Very soon, America will trust its sons and daughters to your care. They’re out there, even now, awaiting your leadership. As you take your commission, you take ownership of our profession. You have to commit to the team, lead with the soul of a servant, win no matter what stands in your way, because our way of life depends on it.
And then a word about the first salute. Immediately following your commission, you’ll accept your first salute as an officer. It’s symbolic of the respect and trust that exists between leader and led within our profession. In return, you will give the individual who salutes you a dollar indicating that they can count on you to earn their trust, not just today, but everyday throughout your career.

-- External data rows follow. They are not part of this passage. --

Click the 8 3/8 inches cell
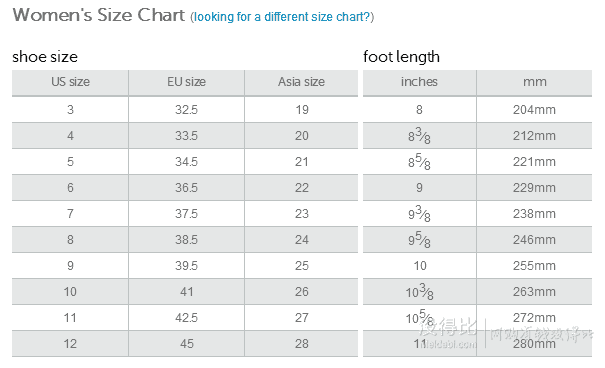The width and height of the screenshot is (605, 368). pos(419,136)
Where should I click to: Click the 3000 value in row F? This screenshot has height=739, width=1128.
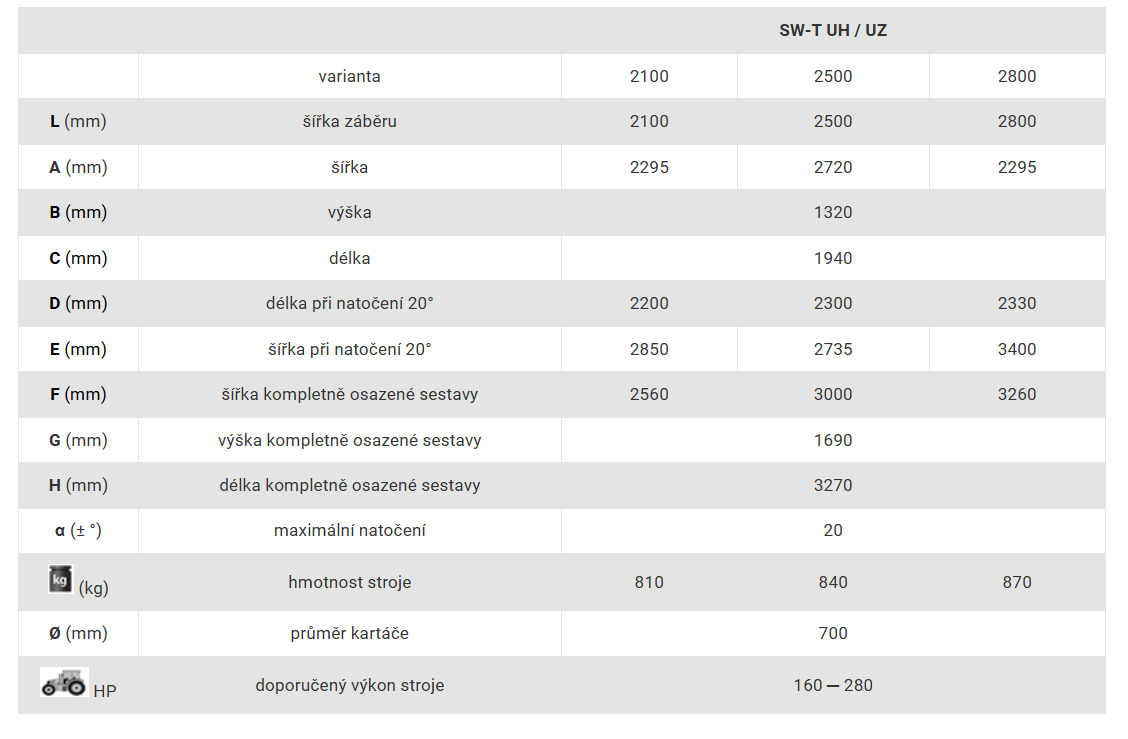click(x=833, y=394)
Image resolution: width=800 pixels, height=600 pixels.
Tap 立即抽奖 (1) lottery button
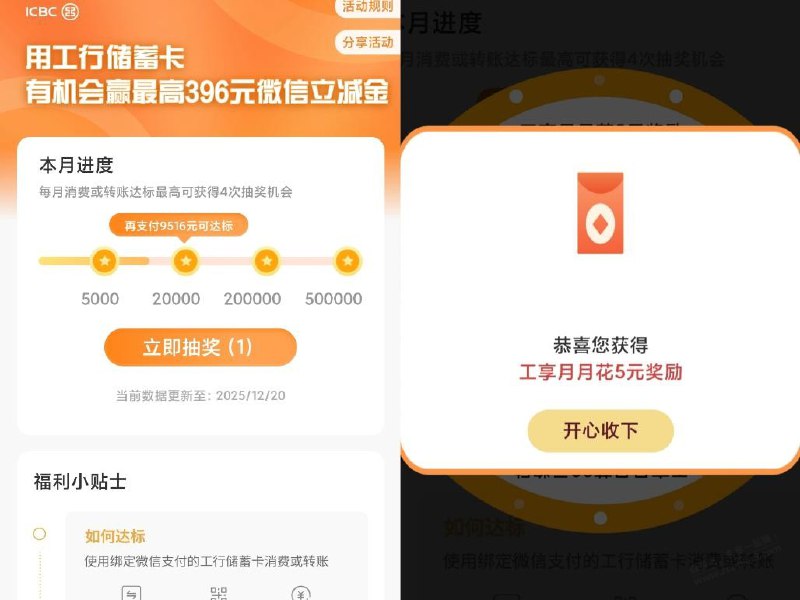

I want to show you something. I want to show you something. Hello? There we go. I want to show you something.
Back in June, well let me start with the background of this story. When I graduated 41 years ago, I asked Master Sergeant Bernie Henderson who was a noncommissioned officer in the Department of Military Instruction to take my first salute. He had been a mentor of mine as part of third class armored training at Knox. And through my cadet career, he was the one I always went to ask about what it means to have a relationship with noncommissioned officers.
He took my first salute, I handed, I signed a dollar bill and handed it to him. Last June, I got a package in the mail. By the way, we went our separate ways and I lost track of him. Last June, I got a package in the mail, in that package was this frame with this dollar bill with my signature on it, and a note. And the note said, "Dear General Dempsey, I told you I told you I would return this to you when you made general. Sorry it took me so long to send it back you. Sincerely, Bernie Henderson.” [Applause].
That was his way of letting me know that I had earned his trust. Among the many awards and citations and gifts I’ve received throughout my career, it is one of my most treasured possessions.
I came here today to deliver to you the simplest, but the most important message you will ever receive while wearing the uniform of our Army.
We trust you.
We trust you to win our nation’s wars, to be leaders of character and competence and consequence.
We trust you to leave our profession better than you find it.
As I shake your hand on this stage today, I’ll give you each a dollar bill that I’ll have signed. In the years ahead, as you confront the challenges ahead, I hope you’ll remember not who gave it to you, but what it means.
God bless the West Point class of 2015, our Army, and this great country.